Story
Saudi Arabia is moving toward manufacturing a new generation of long-range attack drones through a joint venture between US defense startup “Vector Defense” and Saudi-based “SR2 Defense Systems,” which are building a factory near Riyadh to produce drones modeled on Iran’s Shahed system.
The new venture, called “SR2Vector,” will manufacture a one-way attack drone named “SKYWASP,” capable of striking targets up to 1,500 kilometers away — roughly the distance between northeastern Saudi Arabia and Tehran.
Lucien Zeigler, co-founder and chief strategy officer at “SR2,” said the project aims to “strengthen Saudi deterrence capabilities and rebalance the low-cost warfare landscape.”
Details:
• The factory will produce drones for both the Saudi domestic market and export to allied countries.
• The company did not disclose the size of the investment or when production will begin, but said output levels would match the kingdom’s “strategic deterrence requirements.”
• The move comes after months of intensive Iranian missile and drone attacks against Gulf states, targeting energy facilities, hotels, and data centers.
• Iran’s Shahed drones have become one of the defining weapons of low-cost warfare, with production costs estimated at around $35,000 per unit — far cheaper than the interception systems used to shoot them down.
• That cost imbalance has pushed Gulf governments to seek new deterrence models based on local manufacturing and large-scale production capacity.

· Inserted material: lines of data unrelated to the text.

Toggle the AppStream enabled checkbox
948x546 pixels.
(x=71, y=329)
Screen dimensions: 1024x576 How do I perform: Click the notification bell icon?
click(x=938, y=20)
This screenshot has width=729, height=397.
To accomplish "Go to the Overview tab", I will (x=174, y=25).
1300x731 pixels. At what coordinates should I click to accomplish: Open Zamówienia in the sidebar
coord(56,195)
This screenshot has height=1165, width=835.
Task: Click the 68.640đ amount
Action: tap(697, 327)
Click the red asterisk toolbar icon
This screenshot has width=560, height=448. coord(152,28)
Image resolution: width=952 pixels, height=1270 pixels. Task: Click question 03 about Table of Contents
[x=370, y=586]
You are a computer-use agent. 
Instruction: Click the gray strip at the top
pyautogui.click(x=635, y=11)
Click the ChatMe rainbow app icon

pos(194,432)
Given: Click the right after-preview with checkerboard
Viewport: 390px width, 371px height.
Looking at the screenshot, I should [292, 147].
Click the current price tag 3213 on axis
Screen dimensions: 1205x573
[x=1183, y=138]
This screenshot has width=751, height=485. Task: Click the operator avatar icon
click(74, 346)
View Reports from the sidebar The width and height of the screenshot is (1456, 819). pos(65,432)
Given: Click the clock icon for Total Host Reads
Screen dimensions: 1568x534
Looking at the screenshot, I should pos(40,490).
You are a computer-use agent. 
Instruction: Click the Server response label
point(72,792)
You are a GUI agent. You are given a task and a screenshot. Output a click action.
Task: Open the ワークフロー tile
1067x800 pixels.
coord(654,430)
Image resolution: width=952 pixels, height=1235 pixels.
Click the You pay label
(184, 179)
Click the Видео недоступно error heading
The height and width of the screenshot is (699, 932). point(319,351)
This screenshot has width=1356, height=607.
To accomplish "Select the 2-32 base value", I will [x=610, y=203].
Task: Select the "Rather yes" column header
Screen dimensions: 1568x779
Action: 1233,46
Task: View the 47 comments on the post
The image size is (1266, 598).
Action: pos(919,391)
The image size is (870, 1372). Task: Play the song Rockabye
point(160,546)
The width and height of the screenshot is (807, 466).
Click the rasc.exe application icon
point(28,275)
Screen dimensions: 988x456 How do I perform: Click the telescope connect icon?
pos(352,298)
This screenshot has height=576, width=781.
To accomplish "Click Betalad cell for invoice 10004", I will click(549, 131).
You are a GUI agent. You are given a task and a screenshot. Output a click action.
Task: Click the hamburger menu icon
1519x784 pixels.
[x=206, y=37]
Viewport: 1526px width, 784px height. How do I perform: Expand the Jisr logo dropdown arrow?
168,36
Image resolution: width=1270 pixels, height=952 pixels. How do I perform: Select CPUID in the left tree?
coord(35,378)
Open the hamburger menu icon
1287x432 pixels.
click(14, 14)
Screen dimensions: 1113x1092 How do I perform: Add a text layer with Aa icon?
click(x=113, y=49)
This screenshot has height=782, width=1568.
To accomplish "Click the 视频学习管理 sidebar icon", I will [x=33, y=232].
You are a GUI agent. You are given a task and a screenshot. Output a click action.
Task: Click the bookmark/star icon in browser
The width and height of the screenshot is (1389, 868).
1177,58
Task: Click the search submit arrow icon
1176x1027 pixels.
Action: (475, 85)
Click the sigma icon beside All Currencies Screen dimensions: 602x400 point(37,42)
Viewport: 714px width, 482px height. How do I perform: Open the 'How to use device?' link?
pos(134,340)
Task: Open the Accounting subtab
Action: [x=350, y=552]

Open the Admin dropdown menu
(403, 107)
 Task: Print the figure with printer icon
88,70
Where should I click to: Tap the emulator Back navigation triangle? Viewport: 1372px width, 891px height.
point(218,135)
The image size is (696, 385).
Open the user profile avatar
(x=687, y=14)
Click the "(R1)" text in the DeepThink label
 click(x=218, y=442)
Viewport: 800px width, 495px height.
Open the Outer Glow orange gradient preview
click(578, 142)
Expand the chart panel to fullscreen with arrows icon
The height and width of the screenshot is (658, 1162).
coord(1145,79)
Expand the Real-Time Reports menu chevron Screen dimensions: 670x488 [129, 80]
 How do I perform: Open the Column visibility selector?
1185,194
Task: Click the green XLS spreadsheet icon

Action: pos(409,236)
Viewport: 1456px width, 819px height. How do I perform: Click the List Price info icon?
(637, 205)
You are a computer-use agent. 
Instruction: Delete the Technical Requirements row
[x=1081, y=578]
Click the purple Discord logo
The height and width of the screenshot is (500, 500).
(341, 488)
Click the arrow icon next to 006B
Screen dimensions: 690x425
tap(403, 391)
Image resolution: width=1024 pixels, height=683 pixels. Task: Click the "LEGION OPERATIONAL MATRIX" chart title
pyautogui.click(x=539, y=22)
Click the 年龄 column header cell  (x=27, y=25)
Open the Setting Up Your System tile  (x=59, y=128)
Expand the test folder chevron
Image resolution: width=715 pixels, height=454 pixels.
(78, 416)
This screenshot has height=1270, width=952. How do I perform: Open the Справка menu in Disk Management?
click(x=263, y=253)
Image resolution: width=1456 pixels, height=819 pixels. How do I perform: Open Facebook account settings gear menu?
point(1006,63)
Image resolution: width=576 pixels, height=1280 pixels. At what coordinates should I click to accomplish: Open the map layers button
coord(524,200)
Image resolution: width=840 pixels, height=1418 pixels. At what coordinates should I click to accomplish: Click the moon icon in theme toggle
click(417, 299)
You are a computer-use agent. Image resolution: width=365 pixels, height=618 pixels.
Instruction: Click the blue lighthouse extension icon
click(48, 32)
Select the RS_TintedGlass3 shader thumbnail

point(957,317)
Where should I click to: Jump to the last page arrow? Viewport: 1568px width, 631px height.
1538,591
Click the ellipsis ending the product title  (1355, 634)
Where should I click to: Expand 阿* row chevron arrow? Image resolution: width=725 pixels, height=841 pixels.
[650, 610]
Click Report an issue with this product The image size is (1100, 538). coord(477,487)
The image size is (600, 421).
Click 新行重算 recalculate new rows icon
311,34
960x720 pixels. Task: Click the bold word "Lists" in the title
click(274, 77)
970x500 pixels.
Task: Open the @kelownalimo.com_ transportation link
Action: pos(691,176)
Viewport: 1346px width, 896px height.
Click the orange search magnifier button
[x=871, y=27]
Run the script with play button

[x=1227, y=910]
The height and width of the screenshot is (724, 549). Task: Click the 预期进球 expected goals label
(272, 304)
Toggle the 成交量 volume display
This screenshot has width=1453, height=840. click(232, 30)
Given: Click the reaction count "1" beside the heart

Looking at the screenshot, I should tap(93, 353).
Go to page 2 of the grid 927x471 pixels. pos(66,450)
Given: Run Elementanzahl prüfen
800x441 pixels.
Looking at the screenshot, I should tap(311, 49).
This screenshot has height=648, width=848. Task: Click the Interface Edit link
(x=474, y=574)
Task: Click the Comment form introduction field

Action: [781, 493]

• The new venture will receive backing from “MASNA Ventures,” a defense-tech investment fund focused on expanding military and technological cooperation between Washington and Riyadh.
• The project also aligns with Saudi Arabia’s accelerating push to localize military industries under its official goal of domesticating half of its defense spending by 2030.
What’s Next?
Saudi Arabia’s entry into domestic attack-drone production could mark the beginning of a new phase in Gulf deterrence dynamics, especially as regional powers increasingly believe future wars will be decided by cost efficiency and mass production capabilities more than by expensive traditional systems.